I grew up in Indiana, Vincennes to be exact. Liked a lot of the early Vonnegut, but he got the 'I am too good of an Author to write SF so don't you dare consider My works SF' disease and I quit reading him.
JD
I didn't grow up in Indianapolis (Franklin, MA instead) but had the great opportunity to be introduced to Kurt Vonnegut and his writings by my 10th grade English teacher, Ms. Delaubenfels. That would have been 1972 when I was 15 years old and she was, at that time, an interesting curiosity to all of us: a liberal hippie, feminist (she introduced us to "Ms." and what it meant), that dressed oddly (jeans and tie-dyed shirts) and taught English from a non-traditional playbook.

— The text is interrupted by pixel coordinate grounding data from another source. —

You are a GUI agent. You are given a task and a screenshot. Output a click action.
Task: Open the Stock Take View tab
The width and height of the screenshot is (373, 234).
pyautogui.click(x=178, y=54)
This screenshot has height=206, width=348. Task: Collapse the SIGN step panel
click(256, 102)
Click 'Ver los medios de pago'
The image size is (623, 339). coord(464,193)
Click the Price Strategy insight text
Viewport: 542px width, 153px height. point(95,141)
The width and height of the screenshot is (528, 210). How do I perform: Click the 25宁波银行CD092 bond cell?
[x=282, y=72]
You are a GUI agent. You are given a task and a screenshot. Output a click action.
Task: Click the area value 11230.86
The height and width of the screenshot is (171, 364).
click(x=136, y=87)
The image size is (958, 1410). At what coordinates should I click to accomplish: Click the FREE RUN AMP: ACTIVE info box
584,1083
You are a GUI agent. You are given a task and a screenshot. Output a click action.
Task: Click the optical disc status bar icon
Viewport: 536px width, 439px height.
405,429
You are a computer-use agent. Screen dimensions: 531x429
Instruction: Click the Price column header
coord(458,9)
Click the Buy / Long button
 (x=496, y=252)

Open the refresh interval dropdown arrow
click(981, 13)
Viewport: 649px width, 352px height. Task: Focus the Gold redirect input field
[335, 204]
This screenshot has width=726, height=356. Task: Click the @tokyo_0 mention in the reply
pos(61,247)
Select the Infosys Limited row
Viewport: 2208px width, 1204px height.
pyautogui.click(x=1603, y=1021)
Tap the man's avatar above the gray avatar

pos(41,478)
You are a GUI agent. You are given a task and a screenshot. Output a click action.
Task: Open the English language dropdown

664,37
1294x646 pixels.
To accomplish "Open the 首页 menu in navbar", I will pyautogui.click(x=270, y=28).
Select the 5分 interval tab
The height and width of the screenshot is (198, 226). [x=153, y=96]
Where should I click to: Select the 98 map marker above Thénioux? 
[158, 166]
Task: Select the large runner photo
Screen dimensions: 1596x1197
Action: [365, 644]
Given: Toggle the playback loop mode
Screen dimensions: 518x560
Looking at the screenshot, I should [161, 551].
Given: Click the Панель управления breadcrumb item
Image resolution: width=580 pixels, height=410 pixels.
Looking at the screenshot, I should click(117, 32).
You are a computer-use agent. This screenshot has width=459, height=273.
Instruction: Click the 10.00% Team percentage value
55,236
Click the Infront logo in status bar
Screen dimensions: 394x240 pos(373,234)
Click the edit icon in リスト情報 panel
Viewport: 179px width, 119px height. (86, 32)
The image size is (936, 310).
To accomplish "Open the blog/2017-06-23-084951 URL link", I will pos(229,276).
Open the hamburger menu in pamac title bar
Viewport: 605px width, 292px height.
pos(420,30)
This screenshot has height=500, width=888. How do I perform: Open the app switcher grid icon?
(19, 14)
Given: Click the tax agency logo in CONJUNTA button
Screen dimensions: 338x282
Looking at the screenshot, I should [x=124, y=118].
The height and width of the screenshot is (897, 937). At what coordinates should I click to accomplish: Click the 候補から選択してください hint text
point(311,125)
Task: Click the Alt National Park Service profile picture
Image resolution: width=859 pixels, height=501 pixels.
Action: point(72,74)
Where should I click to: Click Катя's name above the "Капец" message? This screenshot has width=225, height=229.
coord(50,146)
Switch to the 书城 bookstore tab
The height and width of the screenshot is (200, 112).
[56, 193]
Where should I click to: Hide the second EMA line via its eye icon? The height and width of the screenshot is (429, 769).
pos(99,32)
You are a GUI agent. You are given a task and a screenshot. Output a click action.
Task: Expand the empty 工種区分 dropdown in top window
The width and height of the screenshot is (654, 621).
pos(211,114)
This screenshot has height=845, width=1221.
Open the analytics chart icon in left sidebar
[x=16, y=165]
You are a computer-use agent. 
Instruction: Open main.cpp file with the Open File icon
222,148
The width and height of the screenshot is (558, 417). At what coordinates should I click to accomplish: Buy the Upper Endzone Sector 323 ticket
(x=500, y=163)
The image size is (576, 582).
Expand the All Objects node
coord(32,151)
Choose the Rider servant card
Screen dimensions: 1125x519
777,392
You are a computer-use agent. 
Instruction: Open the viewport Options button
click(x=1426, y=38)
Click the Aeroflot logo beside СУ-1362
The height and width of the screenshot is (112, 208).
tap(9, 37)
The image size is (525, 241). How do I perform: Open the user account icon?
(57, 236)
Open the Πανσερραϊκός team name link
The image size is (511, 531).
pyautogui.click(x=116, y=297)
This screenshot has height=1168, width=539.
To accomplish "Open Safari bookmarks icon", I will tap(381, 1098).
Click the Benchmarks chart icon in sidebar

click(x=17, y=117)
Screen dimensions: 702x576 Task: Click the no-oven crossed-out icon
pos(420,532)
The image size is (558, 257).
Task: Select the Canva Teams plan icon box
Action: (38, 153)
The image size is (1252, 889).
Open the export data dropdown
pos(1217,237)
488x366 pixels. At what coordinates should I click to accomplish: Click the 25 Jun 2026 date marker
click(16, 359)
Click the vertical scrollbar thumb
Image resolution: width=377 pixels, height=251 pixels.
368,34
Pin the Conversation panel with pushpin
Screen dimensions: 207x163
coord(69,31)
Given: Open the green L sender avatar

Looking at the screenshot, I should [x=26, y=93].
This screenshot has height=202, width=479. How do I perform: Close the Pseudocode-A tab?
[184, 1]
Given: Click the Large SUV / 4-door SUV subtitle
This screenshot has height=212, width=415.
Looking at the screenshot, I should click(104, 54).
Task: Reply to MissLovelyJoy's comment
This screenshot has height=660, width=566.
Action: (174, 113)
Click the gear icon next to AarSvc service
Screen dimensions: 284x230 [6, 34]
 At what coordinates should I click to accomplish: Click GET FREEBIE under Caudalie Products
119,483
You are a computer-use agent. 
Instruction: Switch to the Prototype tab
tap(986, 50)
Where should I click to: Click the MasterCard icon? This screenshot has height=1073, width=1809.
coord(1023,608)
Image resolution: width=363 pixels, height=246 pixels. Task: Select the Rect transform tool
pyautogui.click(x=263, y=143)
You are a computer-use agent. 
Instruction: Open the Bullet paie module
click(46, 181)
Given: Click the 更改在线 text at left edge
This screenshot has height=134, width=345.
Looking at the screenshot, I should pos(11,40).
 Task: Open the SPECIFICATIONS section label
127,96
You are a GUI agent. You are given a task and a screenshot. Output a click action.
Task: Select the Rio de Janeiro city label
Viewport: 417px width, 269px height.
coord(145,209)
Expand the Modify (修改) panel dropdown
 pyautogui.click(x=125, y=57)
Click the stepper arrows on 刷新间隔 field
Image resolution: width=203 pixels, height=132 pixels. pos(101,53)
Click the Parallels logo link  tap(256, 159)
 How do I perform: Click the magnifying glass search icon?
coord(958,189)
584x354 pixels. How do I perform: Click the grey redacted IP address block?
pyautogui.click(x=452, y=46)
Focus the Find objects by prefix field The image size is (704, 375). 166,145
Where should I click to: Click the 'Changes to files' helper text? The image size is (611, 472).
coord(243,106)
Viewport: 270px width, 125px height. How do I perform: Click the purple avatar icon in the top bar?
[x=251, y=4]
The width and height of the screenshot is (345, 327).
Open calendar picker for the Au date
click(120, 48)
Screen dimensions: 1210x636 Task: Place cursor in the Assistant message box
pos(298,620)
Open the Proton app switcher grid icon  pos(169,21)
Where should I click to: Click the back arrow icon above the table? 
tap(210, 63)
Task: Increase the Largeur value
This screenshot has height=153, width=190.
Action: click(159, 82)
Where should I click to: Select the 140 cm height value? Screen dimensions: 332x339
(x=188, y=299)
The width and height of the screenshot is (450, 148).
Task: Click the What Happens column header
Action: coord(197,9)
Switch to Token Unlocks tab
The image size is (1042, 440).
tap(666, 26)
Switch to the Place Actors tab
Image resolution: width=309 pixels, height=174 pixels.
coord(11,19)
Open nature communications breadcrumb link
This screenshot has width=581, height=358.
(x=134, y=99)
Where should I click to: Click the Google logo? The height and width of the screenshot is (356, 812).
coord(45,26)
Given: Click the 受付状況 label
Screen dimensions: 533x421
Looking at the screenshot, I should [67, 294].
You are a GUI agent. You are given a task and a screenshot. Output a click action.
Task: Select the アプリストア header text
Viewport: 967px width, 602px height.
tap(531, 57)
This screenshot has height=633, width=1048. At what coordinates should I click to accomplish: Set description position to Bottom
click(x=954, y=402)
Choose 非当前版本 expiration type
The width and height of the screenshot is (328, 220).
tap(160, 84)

It might help you to know how radically different she was to me by knowing I spent the first eight years of my education being taught by the Sisters of Saint Joseph at St. Mary's School.
The first novel of his that I read was "Player Piano", and I was hooked. I moved on to "Breakfast of Champions" and then finally discovered the story "Harrison Bergeron". I got the message immediately and it awakened in me a disdain for all collectivist ideas and impulses that had been hibernating, but which still move me today.
In some ways I wish I were from Indianapolis, I might then have better understood Vonnegut.